Brion Vibber schrieb:
Magnus Manske wrote:
Brion, please refrain from quoting half-sentences
of mine, which gives
the impression I said something I didn't.
There is no legal necessity for the "list authors" feature. I never said
that. I said that it is currently very inconvenient to fulfil the
demands of the GFDL, because you have to download the entire wikipedia,
including history, to correctly publish a single article. What good is
it to have an open license if taking advantage of that is a PITA? (I'm
talking non-geeks here, and geeks who have a slow machine/internet
connection/etc.)
Okay, I quoted the entire paragraph to show that you said exactly what I thought
you said.
Now, I ask again the same thing for the same reasons: please ask Brad Patrick,
the foundation's legal counsel, about this to see if it's actually true.
I checked the GFDL myself, and it seems that only *modified* copies
require the author list. So, you're right if it's just a PDF of the wiki
(not modified). And, I'm right for things like the WikiReaders and
WikiPress, or all things that are not plain copies. I've added basic ODT
export to the XML parser (which has become surprisingly fast, BTW). When
producing an editable format, providing a list of authors thus seems
prudent to prevent ... misunderstandings of the license.
If you want to contribute something that is
actually helpful, please run
the one little SQL query I asked you to run, and tell us how many
seconds it takes. Maybe run it again ignoring anons. If it take 2
seconds, the feature could be activated (for the time being, of course);
if it takes 30 seconds, activating it on Wikipedia is certainly out of
the question.
For database performance issues I leave this in Domas's hands, since he'll just
turn it off if he thinks it's a problem anyway.

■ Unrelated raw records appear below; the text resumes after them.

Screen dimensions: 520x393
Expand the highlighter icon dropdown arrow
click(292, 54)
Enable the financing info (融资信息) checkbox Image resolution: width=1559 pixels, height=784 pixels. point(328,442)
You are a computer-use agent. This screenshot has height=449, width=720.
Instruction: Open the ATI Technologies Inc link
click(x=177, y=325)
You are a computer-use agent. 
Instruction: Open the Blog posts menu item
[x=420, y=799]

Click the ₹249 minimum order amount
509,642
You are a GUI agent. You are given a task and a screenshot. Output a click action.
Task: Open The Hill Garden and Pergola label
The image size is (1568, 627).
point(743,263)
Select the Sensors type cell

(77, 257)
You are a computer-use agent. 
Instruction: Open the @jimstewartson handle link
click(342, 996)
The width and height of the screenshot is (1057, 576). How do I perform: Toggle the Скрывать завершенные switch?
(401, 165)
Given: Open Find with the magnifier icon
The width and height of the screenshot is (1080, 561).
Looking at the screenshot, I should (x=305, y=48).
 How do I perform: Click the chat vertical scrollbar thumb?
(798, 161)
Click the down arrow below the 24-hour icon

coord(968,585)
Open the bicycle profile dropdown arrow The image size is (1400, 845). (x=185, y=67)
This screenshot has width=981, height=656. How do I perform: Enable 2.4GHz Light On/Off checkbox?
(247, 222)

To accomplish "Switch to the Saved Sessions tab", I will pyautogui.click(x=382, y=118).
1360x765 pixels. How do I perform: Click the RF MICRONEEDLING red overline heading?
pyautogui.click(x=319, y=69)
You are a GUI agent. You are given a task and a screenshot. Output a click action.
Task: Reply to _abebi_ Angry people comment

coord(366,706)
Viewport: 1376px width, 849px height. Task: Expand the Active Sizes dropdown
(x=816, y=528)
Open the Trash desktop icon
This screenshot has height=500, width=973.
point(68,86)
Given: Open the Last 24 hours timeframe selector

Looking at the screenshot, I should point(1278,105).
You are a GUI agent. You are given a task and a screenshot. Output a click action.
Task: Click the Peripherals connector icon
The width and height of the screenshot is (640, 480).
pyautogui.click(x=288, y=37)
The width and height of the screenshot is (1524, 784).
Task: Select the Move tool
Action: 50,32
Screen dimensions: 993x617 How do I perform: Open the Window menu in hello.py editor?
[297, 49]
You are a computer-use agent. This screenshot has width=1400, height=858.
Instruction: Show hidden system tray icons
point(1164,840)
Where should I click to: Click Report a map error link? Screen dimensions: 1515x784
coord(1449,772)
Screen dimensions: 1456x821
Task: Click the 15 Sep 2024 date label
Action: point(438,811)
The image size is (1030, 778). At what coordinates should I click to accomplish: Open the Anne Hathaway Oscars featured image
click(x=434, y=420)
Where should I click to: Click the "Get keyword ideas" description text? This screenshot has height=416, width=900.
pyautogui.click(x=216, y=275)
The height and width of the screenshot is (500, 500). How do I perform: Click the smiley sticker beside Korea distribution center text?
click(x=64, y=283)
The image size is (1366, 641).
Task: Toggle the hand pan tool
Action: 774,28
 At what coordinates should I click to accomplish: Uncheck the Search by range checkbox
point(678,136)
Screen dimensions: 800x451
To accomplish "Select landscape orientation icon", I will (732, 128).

A quick test in isolation on lomaria showed 'George W. Bush' taking about a
second and 'Wikipedia:Sandbox' about 4 seconds. As frequently hit pages they may
be better in cache already; Sandbox results were much faster after that first
hit. Random-access could lead to cache churn, check with Domas.
EXPLAIN shows use of a temporary table, not necessarily a good sign but not too
bad if it fits in memory:
mysql> EXPLAIN SELECT DISTINCT rev_user,rev_user_text FROM revision WHERE
rev_page=3414021;
+----------+-------+------------------------+---------+---------+------+-------+------------------------------+
| table | type | possible_keys | key | key_len | ref | rows |
Extra |
+----------+-------+------------------------+---------+---------+------+-------+------------------------------+
| revision | range | PRIMARY,page_timestamp | PRIMARY | 4 | NULL | 42114 |
Using where; Using temporary |
+----------+-------+------------------------+---------+---------+------+-------+------------------------------+
1 row in set (0.02 sec)
Thanks for running this. It seems, as Rob already said, it might be best
to plan for a few servers for a future API. I'll bother foundation-l
with this. Also, I volunteer to write/help with API development ;-)
OTOH, 4 seconds MySQL and little Apache load - compared to the 32
seconds it just took srv28 to render the actual GDW page - is not that
much...
More worrying than the time it takes is the amount of
data it churns out: 8965
rows for George W. Bush, 21528 rows for Wikipedia:Sandbox. That's only going to
get longer as time goes on, and it's unsustainable in the long term. (That's
possibly why the GFDL explicitly *doesn't* require a list of every contributor.)
It's still a lot with accounts only: 2664 rows for GWB and 6569 for the sandbox.
I expect the growth of the distinct author list for GWB to be slower,
with the protection in place. There is a lot of editing going on, but
many edits seem to be made by a small group. Also, 2664 rows would
result in a roughly estimated 160KB of XML, which can be cut down
significantly by using <c> instead of <contributor>, omitting user ID,
etc. Maybe 70KB total, transfered as 35KB gzipped (all just rough
estimations, but IMHO correct within the odrer of magnitude). We have
article texts that long.
So even if it's fast enough for the moment,
I'd much prefer if we had something
that fit clear requirements. If the idea is for every random person grabbing
pages off our site to have the minimal GFDL requirements, I'm not so sure this
fits the bill.
I now agree that this is less critical than I previously thought, but I
still think it will be very useful, increasingly so as more and more
Wikipedia "spin-off" products and services mushroom. Yes, it is not
"mission-critical", but neither is the whole Special:Export page itself,
the RSS feeds, or the random page function (which has its own database
field *and* index, for crying out loud!).
A few dedicated API servers are probably the way to go in the long run.
Magnus